Und gerade in den 90er-Jahren, als sich dann gewisse Skandale um Bankkonten herausstellten, habe ich selber bei einer Schweizer Privatbank gearbeitet. Also, dieses Problem war mir durchaus bekannt. Was die persönliche Schuld angeht: Antoine Demarsand – das ist der Held in meinem Roman –, er ist ein Mensch, der eben auch zurück in die Vergangenheit schaut und plötzlich merkt, dass seiner Mutter gegenüber da eine Schuld aufgelaufen ist. Ja, und in diesem Buch geht es eben auch um Schuld und, ja, da Sie nun wirklich die Erste sind, die mich darauf so aufmerksam gemacht haben, müsste ich vielleicht auch mal mit einem Psychiater darüber reden, ob jetzt hier nicht irgendeine individuelle Schuld meine Seele belastet. Das wäre eine spannende Frage!

Führer: Im Zentrum Ihres Romans steht ja eine Vater-Sohn-Beziehung. Also, der Sohn bekommt eben Zweifel, ob sein geliebter Vater tatsächlich ein so reiner, feiner Mensch war, wie er bis dahin dachte, und er befürchtet, dass der Vater vielleicht schweres Unrecht begangen hat. Sie haben jetzt alle Parallelen zu Ihrem Leben und dem Ihres Vaters zwar zurückgewiesen, aber es gibt ja doch so eine ganze Menge von kleinen Hinweisen. Also, das Haus der Familie im Roman in der Nähe Lausannes scheint dem Ihrer Familie recht ähnlich zu sein, die Eltern der Hauptperson Antoine sind zerstritten, das waren Ihre auch, Antoine lebt in den USA wie Sie, Monsieur Simenon, er hat anfangs in einer Genfer Bank gearbeitet, Sie ebenfalls.

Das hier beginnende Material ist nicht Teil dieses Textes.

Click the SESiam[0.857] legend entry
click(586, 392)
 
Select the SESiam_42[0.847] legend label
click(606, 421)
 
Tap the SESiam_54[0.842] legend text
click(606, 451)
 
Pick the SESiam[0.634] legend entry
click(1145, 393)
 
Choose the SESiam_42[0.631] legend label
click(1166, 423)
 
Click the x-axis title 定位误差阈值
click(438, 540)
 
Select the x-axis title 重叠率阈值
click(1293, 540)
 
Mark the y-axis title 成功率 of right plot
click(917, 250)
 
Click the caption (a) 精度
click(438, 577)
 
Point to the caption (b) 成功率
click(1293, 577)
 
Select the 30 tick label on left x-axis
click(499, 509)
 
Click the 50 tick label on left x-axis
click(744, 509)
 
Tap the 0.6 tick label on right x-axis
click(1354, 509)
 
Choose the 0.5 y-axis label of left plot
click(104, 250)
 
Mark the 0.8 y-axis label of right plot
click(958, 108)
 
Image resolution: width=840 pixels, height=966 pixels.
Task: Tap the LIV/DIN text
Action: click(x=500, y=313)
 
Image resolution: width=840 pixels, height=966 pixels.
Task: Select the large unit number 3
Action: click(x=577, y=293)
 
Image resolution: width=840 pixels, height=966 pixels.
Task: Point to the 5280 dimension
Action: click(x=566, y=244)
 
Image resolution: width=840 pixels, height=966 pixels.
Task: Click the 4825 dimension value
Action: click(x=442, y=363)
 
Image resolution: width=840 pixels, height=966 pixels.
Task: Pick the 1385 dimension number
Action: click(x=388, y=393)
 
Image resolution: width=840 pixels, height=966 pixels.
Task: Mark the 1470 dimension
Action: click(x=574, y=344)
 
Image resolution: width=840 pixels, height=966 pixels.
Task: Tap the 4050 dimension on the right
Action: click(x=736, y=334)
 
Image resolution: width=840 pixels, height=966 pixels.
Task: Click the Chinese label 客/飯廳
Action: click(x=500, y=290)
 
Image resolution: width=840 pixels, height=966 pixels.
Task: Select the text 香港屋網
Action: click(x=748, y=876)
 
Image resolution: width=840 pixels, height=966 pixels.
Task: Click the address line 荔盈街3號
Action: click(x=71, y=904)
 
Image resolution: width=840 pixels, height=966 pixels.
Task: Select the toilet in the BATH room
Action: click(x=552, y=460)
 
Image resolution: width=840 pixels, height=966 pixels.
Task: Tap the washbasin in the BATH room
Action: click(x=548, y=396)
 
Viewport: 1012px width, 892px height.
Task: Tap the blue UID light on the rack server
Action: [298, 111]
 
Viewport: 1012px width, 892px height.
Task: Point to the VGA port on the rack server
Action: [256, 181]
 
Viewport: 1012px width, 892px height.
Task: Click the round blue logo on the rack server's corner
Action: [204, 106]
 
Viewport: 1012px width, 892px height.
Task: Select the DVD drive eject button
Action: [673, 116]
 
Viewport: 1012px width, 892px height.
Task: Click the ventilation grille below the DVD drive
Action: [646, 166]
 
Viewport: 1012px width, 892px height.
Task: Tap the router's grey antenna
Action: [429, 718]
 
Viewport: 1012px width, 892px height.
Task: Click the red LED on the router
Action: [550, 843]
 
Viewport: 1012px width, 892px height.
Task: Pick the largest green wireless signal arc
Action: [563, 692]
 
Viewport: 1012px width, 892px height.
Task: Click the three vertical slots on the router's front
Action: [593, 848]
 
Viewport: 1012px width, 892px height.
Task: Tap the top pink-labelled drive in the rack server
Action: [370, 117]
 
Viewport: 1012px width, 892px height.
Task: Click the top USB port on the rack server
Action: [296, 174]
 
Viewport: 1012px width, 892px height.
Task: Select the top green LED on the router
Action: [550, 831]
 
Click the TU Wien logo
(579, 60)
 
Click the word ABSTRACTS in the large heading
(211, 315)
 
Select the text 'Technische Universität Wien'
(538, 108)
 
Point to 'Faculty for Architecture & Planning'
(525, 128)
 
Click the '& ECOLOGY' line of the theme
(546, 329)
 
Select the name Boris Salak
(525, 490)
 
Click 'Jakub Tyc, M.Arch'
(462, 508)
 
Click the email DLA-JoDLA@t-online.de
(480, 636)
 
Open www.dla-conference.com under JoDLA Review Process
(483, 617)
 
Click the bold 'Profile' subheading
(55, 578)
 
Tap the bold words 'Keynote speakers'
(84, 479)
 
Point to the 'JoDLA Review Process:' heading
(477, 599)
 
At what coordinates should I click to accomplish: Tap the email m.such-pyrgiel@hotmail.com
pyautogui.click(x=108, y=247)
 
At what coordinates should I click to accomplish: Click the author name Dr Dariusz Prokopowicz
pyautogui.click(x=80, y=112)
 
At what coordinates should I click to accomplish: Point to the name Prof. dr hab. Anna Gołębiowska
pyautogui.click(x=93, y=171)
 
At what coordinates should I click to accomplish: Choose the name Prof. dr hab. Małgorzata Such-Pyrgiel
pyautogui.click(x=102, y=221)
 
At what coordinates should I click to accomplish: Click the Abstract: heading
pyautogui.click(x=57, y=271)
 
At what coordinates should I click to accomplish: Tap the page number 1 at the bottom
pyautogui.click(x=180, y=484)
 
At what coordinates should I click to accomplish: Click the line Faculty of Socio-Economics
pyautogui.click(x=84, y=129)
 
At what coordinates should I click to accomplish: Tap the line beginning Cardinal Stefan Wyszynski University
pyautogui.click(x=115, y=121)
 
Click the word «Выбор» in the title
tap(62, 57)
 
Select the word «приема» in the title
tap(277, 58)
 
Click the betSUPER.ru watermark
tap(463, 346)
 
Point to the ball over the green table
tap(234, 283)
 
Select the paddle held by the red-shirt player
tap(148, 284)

Haben Sie nicht trotzdem die Sorge, dass doch die meisten Leser jetzt nach Parallelen im Leben, in Ihrem Leben mit dem Ihres Helden suchen werden?

Simenon: Bewusst ist es mir auf jeden Fall, Angst habe ich überhaupt keine davor, weil, man schreibt ja nur über das, was man auch wirklich kennt, wo man sich auskennt, von dem man etwas versteht. Und es ist ja so: Mein Vater hat einmal gesagt, als Schriftsteller ist man so ein bisschen wie der Schwamm des Lebens, man saugt alles auf, alle Figuren, die man kennt, seine Nächsten, die Menschen, die einem nahestehen, aber auch Leute, die man auf der Straße vielleicht kennengelernt hat. Und das kommt dann Jahre später, vielleicht auch manchmal erst 20 Jahre später so mosaiksteinartig wieder zurück.

Und ich möchte noch einmal jemanden zitieren, ohne mich mit ihm vergleichen zu wollen, nämlich Hemingway: Dessen erster Roman "A fairwell to arms" beschreibt einen jungen amerikanischen Sanitäter in der italienischen Armee. Nun war auch Hemingway ein junger amerikanischer Sanitäter in der italienischen Armee und es ist trotzdem nicht Ernest Hemingway, um den es in diesem Buch geht, es ist trotzdem kein rein autobiografisches Buch. Aber wie ich schon sagte: Man schreibt über das, was man kennt.

Und ich kann aber sagen, dass dieses Buch, mein Buch überhaupt nicht autobiografisch ist. Und wenn man vielleicht die Teile, die am autobiografischsten erscheinen mögen, am wenigsten glaubt, aber die, die am wenigsten autobiografisch erscheinen, am ehesten für real nimmt, dann habe ich meinen Job als Autor getan. Und das – das habe ich durch Kritiken und so weiter bemerkt – ist mir wohl auch ganz gut gelungen.

Führer: Pierre Simenon, jüngster Sohn des Schriftstellers Georges Simenon. Pierre Simenons Kriminalroman "Im Namen des Blutes" erscheint jetzt im Limes Verlag. Merci beaucoup, monsieur Simenon! Und gedolmetscht hat Jörg Taszman, merci à toi aussi!